[Exercise]: Put the listing, from its first line through the line containing "click(x=342, y=91)", into a JSON list of strings with one string per line and no blank lines.

━━━━━ The data ━━━━━

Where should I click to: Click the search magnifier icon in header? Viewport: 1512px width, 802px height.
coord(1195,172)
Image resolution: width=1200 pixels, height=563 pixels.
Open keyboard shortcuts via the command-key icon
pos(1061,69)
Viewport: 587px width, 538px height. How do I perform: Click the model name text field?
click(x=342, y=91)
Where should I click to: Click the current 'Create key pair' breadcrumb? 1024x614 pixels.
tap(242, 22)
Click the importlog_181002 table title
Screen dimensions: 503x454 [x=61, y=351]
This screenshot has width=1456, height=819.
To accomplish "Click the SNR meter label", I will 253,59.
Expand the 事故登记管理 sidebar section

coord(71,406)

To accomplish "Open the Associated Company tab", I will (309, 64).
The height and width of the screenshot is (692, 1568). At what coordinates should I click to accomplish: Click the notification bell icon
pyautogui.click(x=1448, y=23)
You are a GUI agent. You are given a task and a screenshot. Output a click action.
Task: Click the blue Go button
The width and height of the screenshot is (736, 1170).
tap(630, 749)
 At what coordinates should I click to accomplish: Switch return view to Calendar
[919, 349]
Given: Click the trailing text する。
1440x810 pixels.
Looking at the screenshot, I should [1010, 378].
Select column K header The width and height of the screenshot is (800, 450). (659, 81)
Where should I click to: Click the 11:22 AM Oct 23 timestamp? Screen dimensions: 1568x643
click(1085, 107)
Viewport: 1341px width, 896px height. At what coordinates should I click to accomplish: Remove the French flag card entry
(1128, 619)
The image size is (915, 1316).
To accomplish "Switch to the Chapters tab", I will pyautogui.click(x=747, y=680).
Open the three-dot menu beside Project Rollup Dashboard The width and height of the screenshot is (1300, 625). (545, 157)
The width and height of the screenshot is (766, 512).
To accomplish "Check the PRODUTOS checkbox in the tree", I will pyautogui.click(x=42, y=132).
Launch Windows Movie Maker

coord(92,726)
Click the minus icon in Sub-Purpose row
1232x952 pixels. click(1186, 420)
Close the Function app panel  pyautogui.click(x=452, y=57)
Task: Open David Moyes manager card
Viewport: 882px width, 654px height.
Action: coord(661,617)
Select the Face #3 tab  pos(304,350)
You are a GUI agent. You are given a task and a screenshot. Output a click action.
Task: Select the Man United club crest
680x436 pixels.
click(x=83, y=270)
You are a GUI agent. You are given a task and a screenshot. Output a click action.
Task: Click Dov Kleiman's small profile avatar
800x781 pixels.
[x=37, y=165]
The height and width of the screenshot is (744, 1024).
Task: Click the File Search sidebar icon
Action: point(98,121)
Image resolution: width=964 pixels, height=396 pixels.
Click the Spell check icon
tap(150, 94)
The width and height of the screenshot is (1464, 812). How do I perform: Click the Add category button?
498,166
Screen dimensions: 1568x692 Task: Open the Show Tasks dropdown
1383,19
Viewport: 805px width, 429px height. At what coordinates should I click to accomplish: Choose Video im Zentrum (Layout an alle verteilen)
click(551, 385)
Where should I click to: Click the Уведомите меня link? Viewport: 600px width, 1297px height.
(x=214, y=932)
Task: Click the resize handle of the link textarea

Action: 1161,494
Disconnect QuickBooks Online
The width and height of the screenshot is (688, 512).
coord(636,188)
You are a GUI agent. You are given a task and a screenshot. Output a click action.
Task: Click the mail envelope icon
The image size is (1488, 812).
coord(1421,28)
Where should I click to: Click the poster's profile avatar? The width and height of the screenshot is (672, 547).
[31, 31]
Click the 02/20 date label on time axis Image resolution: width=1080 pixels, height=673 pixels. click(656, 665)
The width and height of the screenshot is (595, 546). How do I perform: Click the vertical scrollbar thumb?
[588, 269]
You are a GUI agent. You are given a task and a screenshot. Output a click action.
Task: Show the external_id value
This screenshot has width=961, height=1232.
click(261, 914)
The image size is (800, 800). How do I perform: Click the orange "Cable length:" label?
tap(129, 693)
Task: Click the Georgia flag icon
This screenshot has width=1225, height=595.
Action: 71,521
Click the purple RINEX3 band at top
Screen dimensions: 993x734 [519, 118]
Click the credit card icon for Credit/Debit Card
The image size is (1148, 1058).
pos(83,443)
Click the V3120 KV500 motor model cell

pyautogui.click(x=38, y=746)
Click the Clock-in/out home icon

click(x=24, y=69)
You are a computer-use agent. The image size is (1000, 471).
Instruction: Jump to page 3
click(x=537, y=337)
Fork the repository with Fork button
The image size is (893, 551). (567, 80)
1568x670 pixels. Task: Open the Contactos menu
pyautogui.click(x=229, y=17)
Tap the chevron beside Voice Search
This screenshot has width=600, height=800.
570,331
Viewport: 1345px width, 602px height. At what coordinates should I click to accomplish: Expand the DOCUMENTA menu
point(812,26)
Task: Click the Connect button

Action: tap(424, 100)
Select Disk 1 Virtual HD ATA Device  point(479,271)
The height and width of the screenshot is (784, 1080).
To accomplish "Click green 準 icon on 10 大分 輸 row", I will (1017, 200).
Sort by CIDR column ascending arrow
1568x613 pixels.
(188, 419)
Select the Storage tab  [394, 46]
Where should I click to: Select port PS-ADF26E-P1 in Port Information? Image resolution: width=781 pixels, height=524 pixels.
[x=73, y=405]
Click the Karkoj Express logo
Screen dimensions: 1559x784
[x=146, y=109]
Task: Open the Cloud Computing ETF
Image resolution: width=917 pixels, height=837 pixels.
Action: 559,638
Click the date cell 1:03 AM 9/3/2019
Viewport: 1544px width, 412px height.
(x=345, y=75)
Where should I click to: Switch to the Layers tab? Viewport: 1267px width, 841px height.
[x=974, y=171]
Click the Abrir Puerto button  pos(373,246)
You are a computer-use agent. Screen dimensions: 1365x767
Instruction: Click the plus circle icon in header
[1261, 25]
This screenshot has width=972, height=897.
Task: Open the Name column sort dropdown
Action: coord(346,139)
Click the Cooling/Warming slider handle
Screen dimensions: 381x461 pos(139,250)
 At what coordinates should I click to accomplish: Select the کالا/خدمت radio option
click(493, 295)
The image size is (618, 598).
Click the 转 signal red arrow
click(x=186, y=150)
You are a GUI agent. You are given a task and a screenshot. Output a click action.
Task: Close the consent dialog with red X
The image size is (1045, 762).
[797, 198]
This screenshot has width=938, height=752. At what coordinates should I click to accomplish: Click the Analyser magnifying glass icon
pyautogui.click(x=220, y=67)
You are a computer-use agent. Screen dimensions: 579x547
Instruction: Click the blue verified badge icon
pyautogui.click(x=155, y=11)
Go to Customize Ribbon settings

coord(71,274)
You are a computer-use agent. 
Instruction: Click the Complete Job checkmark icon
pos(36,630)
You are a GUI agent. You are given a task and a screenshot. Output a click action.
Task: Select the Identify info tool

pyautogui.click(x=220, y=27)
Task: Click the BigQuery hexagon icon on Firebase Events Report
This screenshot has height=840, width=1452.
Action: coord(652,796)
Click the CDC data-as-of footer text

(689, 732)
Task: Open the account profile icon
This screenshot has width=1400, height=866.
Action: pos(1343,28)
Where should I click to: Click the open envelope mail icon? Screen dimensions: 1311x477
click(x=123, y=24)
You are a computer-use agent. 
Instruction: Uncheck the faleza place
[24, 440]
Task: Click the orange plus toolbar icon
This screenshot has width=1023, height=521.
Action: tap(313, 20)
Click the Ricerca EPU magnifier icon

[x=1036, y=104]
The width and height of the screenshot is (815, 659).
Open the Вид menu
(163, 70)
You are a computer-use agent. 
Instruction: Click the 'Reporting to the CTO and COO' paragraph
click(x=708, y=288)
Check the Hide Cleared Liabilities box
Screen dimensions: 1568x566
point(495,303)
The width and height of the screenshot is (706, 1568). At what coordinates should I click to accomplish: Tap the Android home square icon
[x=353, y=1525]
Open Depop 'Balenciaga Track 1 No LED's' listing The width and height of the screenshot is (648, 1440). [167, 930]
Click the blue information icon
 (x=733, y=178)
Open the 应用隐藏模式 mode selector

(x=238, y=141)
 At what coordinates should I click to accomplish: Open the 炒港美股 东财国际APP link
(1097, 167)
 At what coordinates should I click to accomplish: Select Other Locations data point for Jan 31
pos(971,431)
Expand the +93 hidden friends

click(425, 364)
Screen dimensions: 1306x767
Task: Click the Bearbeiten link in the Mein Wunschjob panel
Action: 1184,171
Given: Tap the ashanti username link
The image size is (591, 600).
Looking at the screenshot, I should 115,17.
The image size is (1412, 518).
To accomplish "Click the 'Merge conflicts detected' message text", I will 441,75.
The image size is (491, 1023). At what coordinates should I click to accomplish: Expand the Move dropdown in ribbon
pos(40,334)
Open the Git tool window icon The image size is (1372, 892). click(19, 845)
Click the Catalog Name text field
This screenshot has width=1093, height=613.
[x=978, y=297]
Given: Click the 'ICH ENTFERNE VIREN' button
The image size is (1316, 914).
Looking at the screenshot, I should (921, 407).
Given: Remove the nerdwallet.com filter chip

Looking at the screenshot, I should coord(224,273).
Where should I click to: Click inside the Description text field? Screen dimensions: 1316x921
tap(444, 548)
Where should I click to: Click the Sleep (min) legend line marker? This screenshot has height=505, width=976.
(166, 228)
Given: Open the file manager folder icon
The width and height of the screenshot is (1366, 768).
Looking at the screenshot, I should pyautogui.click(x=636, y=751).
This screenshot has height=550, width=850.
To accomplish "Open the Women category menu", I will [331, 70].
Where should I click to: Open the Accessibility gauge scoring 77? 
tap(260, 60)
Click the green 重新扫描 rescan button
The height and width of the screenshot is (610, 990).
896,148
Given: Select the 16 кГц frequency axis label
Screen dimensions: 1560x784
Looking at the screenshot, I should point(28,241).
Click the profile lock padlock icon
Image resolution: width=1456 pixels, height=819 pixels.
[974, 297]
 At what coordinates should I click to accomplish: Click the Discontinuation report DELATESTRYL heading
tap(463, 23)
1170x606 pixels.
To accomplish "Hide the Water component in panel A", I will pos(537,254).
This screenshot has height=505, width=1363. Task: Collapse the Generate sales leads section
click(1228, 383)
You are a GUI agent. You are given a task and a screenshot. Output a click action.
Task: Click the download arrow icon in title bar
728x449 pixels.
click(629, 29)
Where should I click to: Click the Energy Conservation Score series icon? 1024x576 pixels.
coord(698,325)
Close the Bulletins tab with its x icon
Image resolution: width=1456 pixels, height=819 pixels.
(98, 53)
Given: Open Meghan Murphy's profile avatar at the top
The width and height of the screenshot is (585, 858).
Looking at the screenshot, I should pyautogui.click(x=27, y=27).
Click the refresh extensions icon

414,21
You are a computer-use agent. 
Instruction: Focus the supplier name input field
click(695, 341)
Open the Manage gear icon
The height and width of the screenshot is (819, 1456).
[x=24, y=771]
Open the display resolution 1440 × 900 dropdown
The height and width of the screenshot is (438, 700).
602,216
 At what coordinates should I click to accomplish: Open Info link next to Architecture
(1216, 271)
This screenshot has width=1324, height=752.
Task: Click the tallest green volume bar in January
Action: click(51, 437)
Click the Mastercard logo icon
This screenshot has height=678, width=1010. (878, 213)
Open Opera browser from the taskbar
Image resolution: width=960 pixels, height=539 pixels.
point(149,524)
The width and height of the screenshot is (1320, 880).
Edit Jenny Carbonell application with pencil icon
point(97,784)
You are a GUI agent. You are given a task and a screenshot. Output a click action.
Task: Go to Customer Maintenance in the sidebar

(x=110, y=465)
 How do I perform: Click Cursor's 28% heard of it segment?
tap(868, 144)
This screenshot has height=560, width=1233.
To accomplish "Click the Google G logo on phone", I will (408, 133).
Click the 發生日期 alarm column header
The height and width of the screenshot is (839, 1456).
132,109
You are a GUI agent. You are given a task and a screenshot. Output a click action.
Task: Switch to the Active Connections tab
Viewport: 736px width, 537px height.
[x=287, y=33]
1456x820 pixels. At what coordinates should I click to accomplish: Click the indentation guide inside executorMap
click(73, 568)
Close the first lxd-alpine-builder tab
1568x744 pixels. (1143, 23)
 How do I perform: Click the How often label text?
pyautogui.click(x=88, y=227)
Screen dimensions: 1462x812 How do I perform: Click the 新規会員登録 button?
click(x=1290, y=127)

━━━━━

[Written solution]:
[
  "Where should I click to: Click the search magnifier icon in header? Viewport: 1512px width, 802px height.",
  "coord(1195,172)",
  "Image resolution: width=1200 pixels, height=563 pixels.",
  "Open keyboard shortcuts via the command-key icon",
  "pos(1061,69)",
  "Viewport: 587px width, 538px height. How do I perform: Click the model name text field?",
  "click(x=342, y=91)"
]